System overview¶
The Hoffman2 Cluster is a Linux compute cluster currently consisting of 800+ 64-bit nodes and over 26,000 cores, with an aggregate of over 174TB of memory. Each node has 1GB Ethernet network and a DDR, QDR, FDR, or EDR Infiniband interconnect. Several nodes have one or more GPU cards with computing capability ranging from 4 to 8.
Batch jobs and interactive sessions on the compute nodes are dispatched via a job scheduler. The Hoffman2 Cluster has a variety of software already installed and routinely updated, which includes compilers for C, C++, Fortran 77, 90 and 95, software libraries, programming languages and many applications (including several licensed software) specific to various fields and various visualization, rendering and an array of miscellaneous software. License manager software services are also available for groups who have purchased licensed software. Software installation support is likewise provided.

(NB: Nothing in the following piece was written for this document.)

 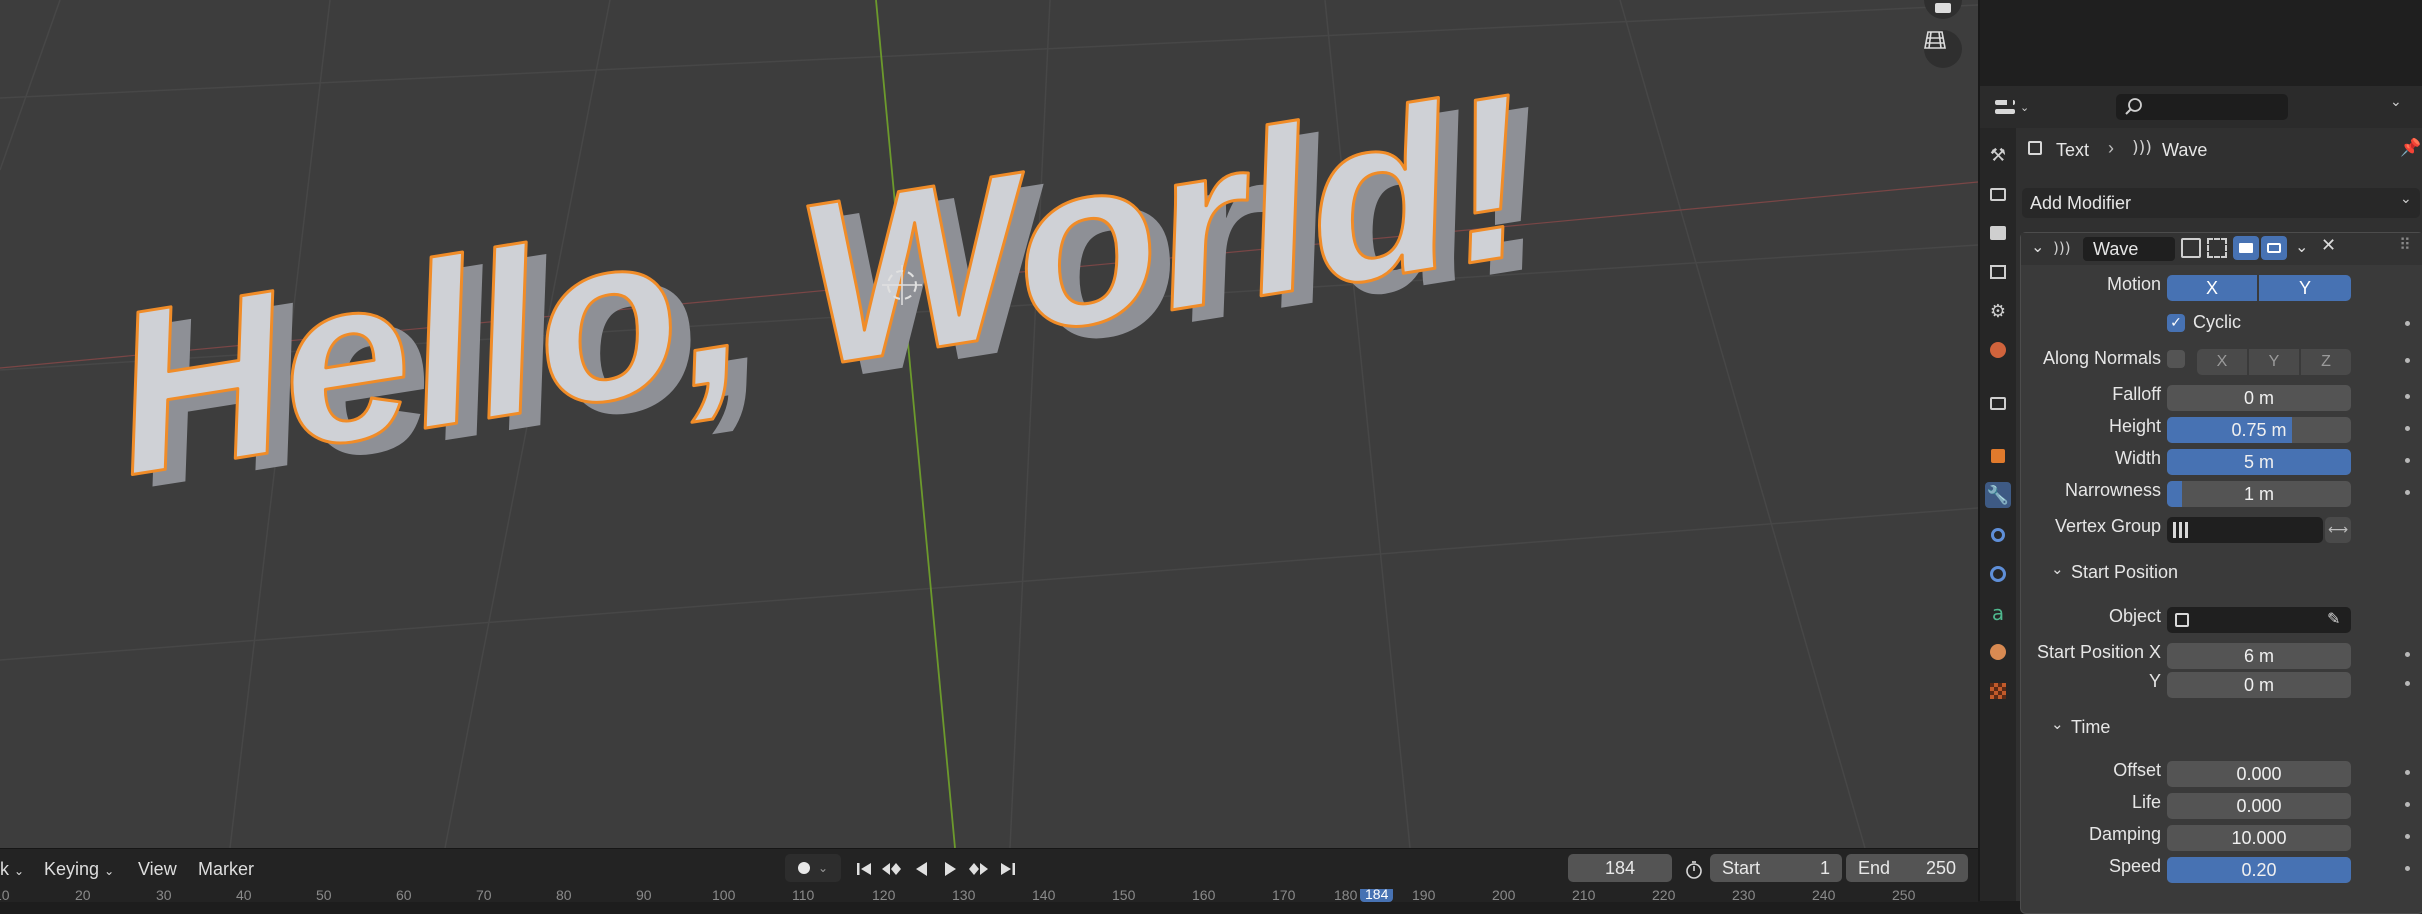 What do you see at coordinates (1776, 868) in the screenshot?
I see `start-frame-field: Start 1` at bounding box center [1776, 868].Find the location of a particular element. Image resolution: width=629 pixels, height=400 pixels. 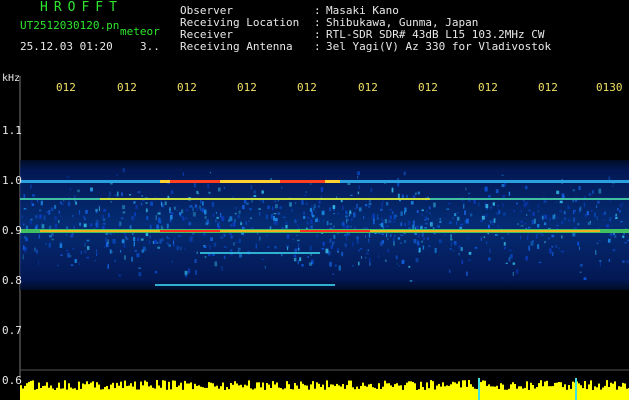

file-name: UT2512030120.pn is located at coordinates (70, 26).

The Hoffman2 Cluster is open, free of charge, to the entire UCLA campus with a base amount of computational and storage resources. Researchers can purchase additional computational and storage resources to increase their computational capacity. Computational resources owned by research groups can be accessed in preferential mode (in which each group only accesses their resources with higher priority and for extended run times) or in a shared/condominium mode (in which unused resources from a group are accessed by any other group who has purchased computational resources into the cluster for up to 24 hour run times). The advantage of the shared model is that researchers can access a much wider set of resources than what they have contributed. Additional resources for researchers include complete system administration for contributed cores, cluster access through dual, redundant 100GB network interconnects to the campus backbone, the capability to run large parallel jobs that can take advantage of the cluster’s InfiniBand interconnect, and access to a multi-node NetApp and VAST storage systems. Current HPC storage capacity is six petabytes of NetApp storage and two petabytes of flash-based VAST storage for home, project and scratch directories.
The cluster is also an end point on the Globus Online service using the 100GB network interconnect backbone, thus providing researchers a facility for fast and reliable data movement between Hoffman2 and most leadership class facilities across the USA.